** Directive **
Quote every line of the data below word for word, and leave out the pictures.

(Recorded data)

# # # # # # #

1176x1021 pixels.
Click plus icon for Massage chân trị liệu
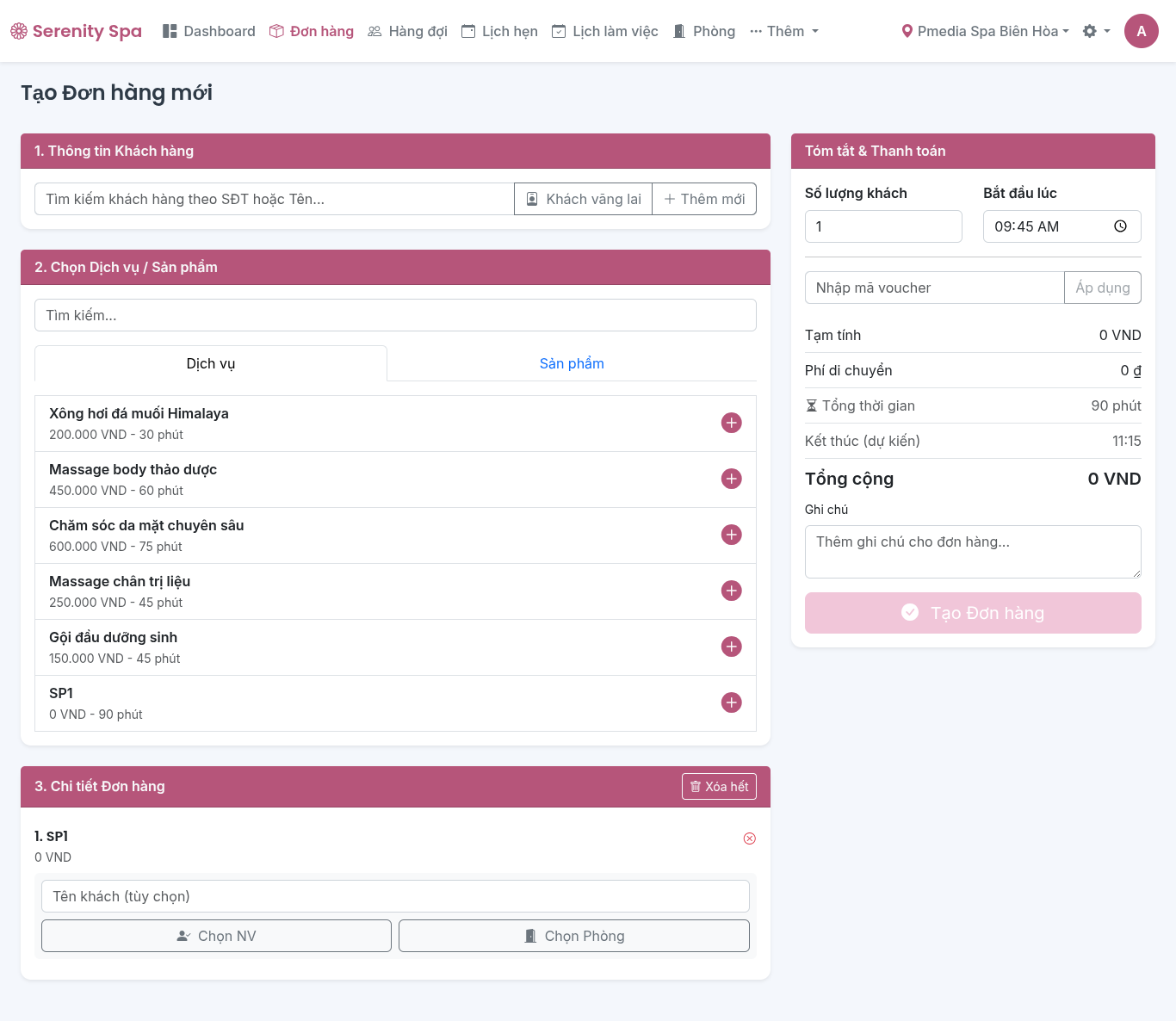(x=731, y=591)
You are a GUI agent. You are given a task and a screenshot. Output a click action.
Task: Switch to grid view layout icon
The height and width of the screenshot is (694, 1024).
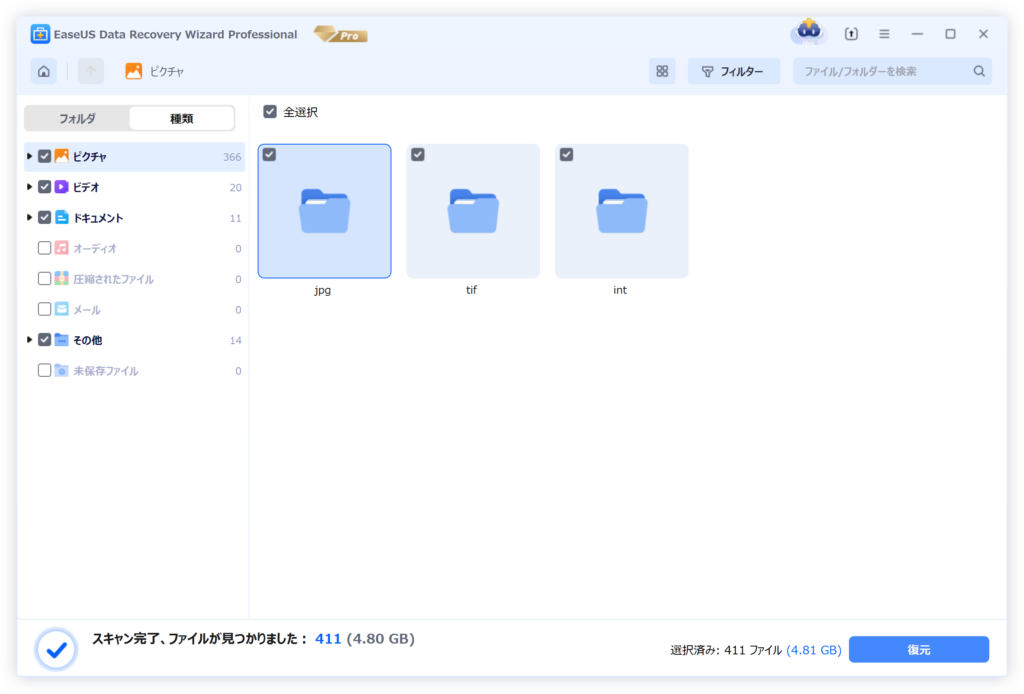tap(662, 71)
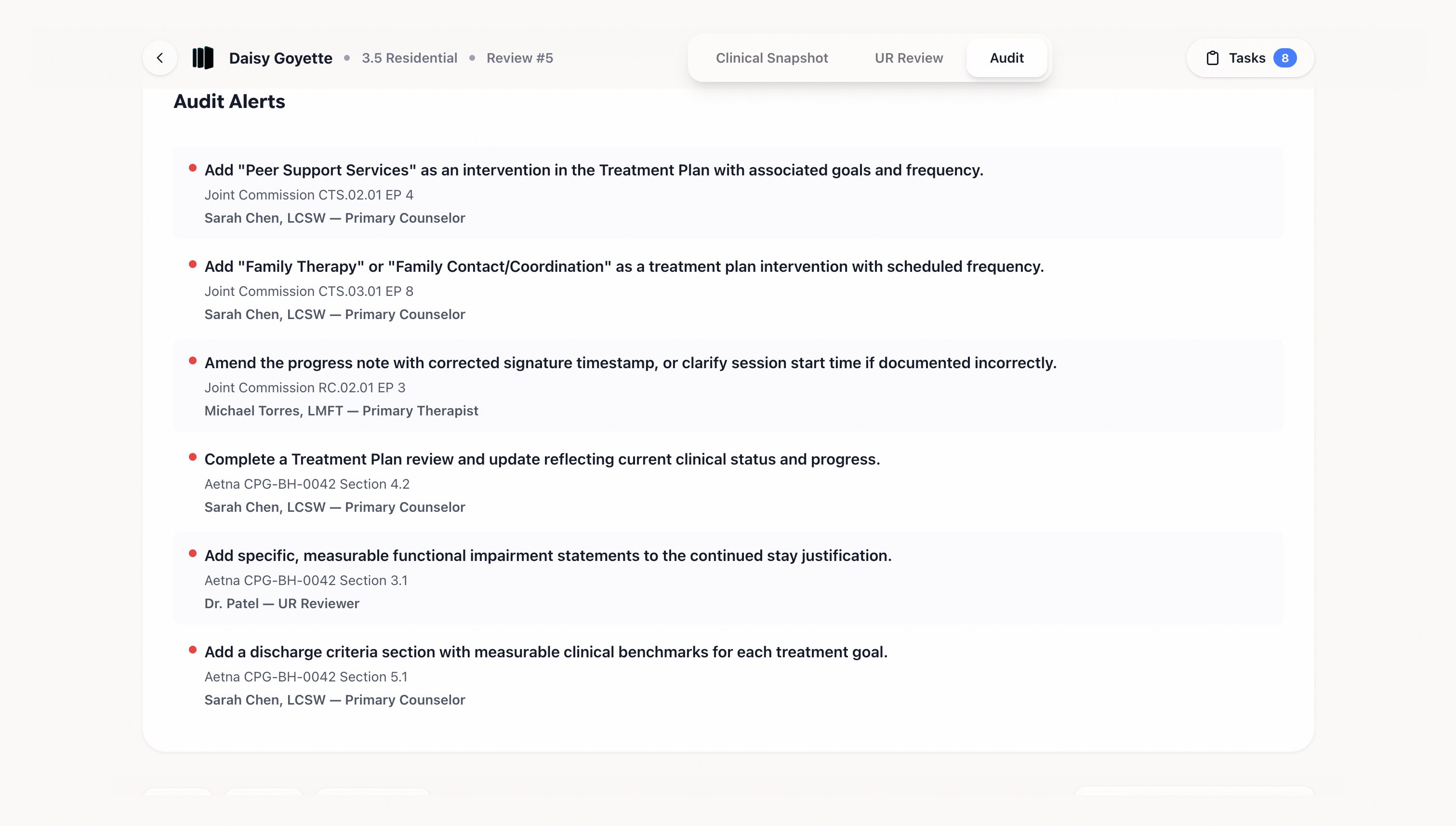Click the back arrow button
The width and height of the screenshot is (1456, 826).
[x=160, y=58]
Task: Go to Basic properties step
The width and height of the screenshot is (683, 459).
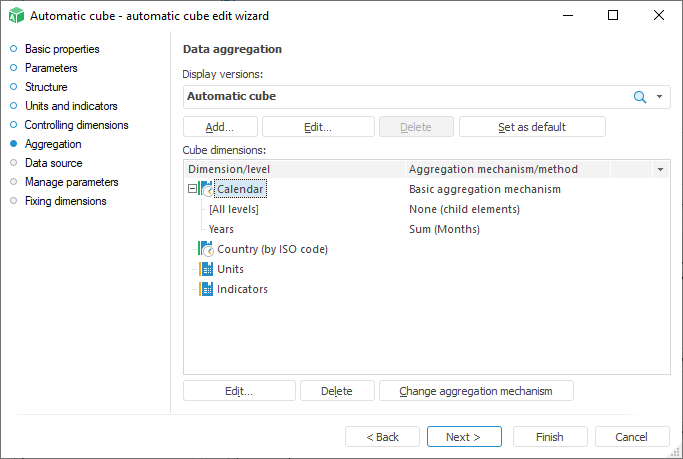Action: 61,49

# # # # # # #

** Response for this exercise **
1176x1021 pixels.
Click plus icon for Massage chân trị liệu
(x=731, y=591)
You are a GUI agent. You are given a task and a screenshot. Output a click action.
Task: Switch to grid view layout icon
The height and width of the screenshot is (694, 1024).
tap(662, 71)
Click the back arrow button
The width and height of the screenshot is (1456, 826).
[x=160, y=58]
Task: Go to Basic properties step
The width and height of the screenshot is (683, 459).
Action: 61,49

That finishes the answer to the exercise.